(Beginning of Records supplied)

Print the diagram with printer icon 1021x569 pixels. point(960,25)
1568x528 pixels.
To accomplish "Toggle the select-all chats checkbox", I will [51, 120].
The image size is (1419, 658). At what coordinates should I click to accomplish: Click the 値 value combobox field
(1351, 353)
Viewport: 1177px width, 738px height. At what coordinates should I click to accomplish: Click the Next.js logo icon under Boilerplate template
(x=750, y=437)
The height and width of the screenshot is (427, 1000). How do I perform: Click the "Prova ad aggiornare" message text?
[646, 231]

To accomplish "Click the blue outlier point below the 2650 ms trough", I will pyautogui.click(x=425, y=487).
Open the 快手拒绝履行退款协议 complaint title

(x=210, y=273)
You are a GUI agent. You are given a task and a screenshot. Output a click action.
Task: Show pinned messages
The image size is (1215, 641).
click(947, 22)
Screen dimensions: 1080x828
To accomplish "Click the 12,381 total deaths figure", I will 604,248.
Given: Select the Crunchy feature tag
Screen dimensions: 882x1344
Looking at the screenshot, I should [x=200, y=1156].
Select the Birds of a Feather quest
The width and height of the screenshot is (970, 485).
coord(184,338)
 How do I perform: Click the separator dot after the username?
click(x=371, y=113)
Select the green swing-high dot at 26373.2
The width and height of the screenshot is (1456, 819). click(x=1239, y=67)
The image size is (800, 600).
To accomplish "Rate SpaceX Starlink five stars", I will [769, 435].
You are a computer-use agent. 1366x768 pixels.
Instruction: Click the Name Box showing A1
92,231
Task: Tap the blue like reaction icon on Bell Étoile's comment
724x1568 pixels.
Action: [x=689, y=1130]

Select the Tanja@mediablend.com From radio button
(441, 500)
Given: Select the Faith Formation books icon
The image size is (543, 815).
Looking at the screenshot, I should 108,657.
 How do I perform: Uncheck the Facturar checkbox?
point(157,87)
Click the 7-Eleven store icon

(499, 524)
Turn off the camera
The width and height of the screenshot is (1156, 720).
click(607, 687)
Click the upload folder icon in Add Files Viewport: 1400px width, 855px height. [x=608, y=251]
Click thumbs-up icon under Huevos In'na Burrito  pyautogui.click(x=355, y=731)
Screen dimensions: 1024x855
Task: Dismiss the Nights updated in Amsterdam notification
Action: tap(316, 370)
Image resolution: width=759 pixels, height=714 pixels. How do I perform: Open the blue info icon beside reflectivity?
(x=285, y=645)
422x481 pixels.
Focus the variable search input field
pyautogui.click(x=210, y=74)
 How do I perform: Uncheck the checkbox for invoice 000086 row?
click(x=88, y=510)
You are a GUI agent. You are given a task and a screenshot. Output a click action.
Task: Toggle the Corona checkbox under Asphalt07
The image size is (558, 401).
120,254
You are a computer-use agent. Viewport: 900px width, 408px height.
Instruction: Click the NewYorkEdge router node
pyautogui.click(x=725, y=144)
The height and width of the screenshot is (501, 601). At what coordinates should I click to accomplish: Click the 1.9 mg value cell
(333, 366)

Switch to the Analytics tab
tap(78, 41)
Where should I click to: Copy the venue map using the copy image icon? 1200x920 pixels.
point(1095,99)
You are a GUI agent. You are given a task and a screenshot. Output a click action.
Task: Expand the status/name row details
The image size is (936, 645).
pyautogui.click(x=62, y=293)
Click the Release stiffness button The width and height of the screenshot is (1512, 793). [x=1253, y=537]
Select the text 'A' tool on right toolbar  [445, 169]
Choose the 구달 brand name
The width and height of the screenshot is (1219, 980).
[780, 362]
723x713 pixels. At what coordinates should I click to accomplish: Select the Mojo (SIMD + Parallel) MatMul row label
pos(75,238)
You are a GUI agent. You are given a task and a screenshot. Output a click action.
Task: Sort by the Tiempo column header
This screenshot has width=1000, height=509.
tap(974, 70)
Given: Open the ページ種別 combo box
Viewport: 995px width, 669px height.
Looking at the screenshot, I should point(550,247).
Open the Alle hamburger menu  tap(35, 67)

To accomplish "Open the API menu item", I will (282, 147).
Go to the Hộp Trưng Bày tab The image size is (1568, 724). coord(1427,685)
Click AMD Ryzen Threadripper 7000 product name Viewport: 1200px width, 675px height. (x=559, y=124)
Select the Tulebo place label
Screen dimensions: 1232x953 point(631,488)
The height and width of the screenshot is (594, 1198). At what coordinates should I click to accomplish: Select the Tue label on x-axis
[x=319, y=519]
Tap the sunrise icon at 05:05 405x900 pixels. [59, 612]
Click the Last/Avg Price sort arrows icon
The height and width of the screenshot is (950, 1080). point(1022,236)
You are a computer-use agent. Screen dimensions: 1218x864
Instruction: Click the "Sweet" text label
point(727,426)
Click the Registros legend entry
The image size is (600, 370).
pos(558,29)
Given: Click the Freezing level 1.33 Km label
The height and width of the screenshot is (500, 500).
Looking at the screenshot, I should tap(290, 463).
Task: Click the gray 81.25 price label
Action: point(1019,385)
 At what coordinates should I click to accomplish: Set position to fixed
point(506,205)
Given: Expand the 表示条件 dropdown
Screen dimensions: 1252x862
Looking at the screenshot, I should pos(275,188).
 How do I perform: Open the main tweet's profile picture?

(End of Records supplied)

**What the task asks**
Repeat each entry exactly as it was given.

**Reply**
Print the diagram with printer icon 1021x569 pixels. point(960,25)
1568x528 pixels.
To accomplish "Toggle the select-all chats checkbox", I will [51, 120].
The image size is (1419, 658). At what coordinates should I click to accomplish: Click the 値 value combobox field
(1351, 353)
Viewport: 1177px width, 738px height. At what coordinates should I click to accomplish: Click the Next.js logo icon under Boilerplate template
(x=750, y=437)
The height and width of the screenshot is (427, 1000). How do I perform: Click the "Prova ad aggiornare" message text?
[646, 231]

To accomplish "Click the blue outlier point below the 2650 ms trough", I will pyautogui.click(x=425, y=487).
Open the 快手拒绝履行退款协议 complaint title

(x=210, y=273)
You are a GUI agent. You are given a task and a screenshot. Output a click action.
Task: Show pinned messages
The image size is (1215, 641).
click(947, 22)
Screen dimensions: 1080x828
To accomplish "Click the 12,381 total deaths figure", I will 604,248.
Given: Select the Crunchy feature tag
Screen dimensions: 882x1344
Looking at the screenshot, I should [x=200, y=1156].
Select the Birds of a Feather quest
The width and height of the screenshot is (970, 485).
coord(184,338)
 How do I perform: Click the separator dot after the username?
click(x=371, y=113)
Select the green swing-high dot at 26373.2
The width and height of the screenshot is (1456, 819). click(x=1239, y=67)
The image size is (800, 600).
To accomplish "Rate SpaceX Starlink five stars", I will [769, 435].
You are a computer-use agent. 1366x768 pixels.
Instruction: Click the Name Box showing A1
92,231
Task: Tap the blue like reaction icon on Bell Étoile's comment
724x1568 pixels.
Action: [x=689, y=1130]

Select the Tanja@mediablend.com From radio button
(441, 500)
Given: Select the Faith Formation books icon
The image size is (543, 815).
Looking at the screenshot, I should 108,657.
 How do I perform: Uncheck the Facturar checkbox?
point(157,87)
Click the 7-Eleven store icon

(499, 524)
Turn off the camera
The width and height of the screenshot is (1156, 720).
click(607, 687)
Click the upload folder icon in Add Files Viewport: 1400px width, 855px height. [x=608, y=251]
Click thumbs-up icon under Huevos In'na Burrito  pyautogui.click(x=355, y=731)
Screen dimensions: 1024x855
Task: Dismiss the Nights updated in Amsterdam notification
Action: tap(316, 370)
Image resolution: width=759 pixels, height=714 pixels. How do I perform: Open the blue info icon beside reflectivity?
(x=285, y=645)
422x481 pixels.
Focus the variable search input field
pyautogui.click(x=210, y=74)
 How do I perform: Uncheck the checkbox for invoice 000086 row?
click(x=88, y=510)
You are a GUI agent. You are given a task and a screenshot. Output a click action.
Task: Toggle the Corona checkbox under Asphalt07
The image size is (558, 401).
120,254
You are a computer-use agent. Viewport: 900px width, 408px height.
Instruction: Click the NewYorkEdge router node
pyautogui.click(x=725, y=144)
The height and width of the screenshot is (501, 601). At what coordinates should I click to accomplish: Click the 1.9 mg value cell
(333, 366)

Switch to the Analytics tab
tap(78, 41)
Where should I click to: Copy the venue map using the copy image icon? 1200x920 pixels.
point(1095,99)
You are a GUI agent. You are given a task and a screenshot. Output a click action.
Task: Expand the status/name row details
The image size is (936, 645).
pyautogui.click(x=62, y=293)
Click the Release stiffness button The width and height of the screenshot is (1512, 793). [x=1253, y=537]
Select the text 'A' tool on right toolbar  [445, 169]
Choose the 구달 brand name
The width and height of the screenshot is (1219, 980).
[780, 362]
723x713 pixels. At what coordinates should I click to accomplish: Select the Mojo (SIMD + Parallel) MatMul row label
pos(75,238)
You are a GUI agent. You are given a task and a screenshot. Output a click action.
Task: Sort by the Tiempo column header
This screenshot has width=1000, height=509.
tap(974, 70)
Given: Open the ページ種別 combo box
Viewport: 995px width, 669px height.
Looking at the screenshot, I should point(550,247).
Open the Alle hamburger menu  tap(35, 67)

To accomplish "Open the API menu item", I will (282, 147).
Go to the Hộp Trưng Bày tab The image size is (1568, 724). coord(1427,685)
Click AMD Ryzen Threadripper 7000 product name Viewport: 1200px width, 675px height. (x=559, y=124)
Select the Tulebo place label
Screen dimensions: 1232x953 point(631,488)
The height and width of the screenshot is (594, 1198). At what coordinates should I click to accomplish: Select the Tue label on x-axis
[x=319, y=519]
Tap the sunrise icon at 05:05 405x900 pixels. [59, 612]
Click the Last/Avg Price sort arrows icon
The height and width of the screenshot is (950, 1080). point(1022,236)
You are a computer-use agent. Screen dimensions: 1218x864
Instruction: Click the "Sweet" text label
point(727,426)
Click the Registros legend entry
The image size is (600, 370).
pos(558,29)
Given: Click the Freezing level 1.33 Km label
The height and width of the screenshot is (500, 500).
Looking at the screenshot, I should tap(290, 463).
Task: Click the gray 81.25 price label
Action: point(1019,385)
 At what coordinates should I click to accomplish: Set position to fixed
point(506,205)
Given: Expand the 表示条件 dropdown
Screen dimensions: 1252x862
Looking at the screenshot, I should pos(275,188).
 How do I perform: Open the main tweet's profile picture?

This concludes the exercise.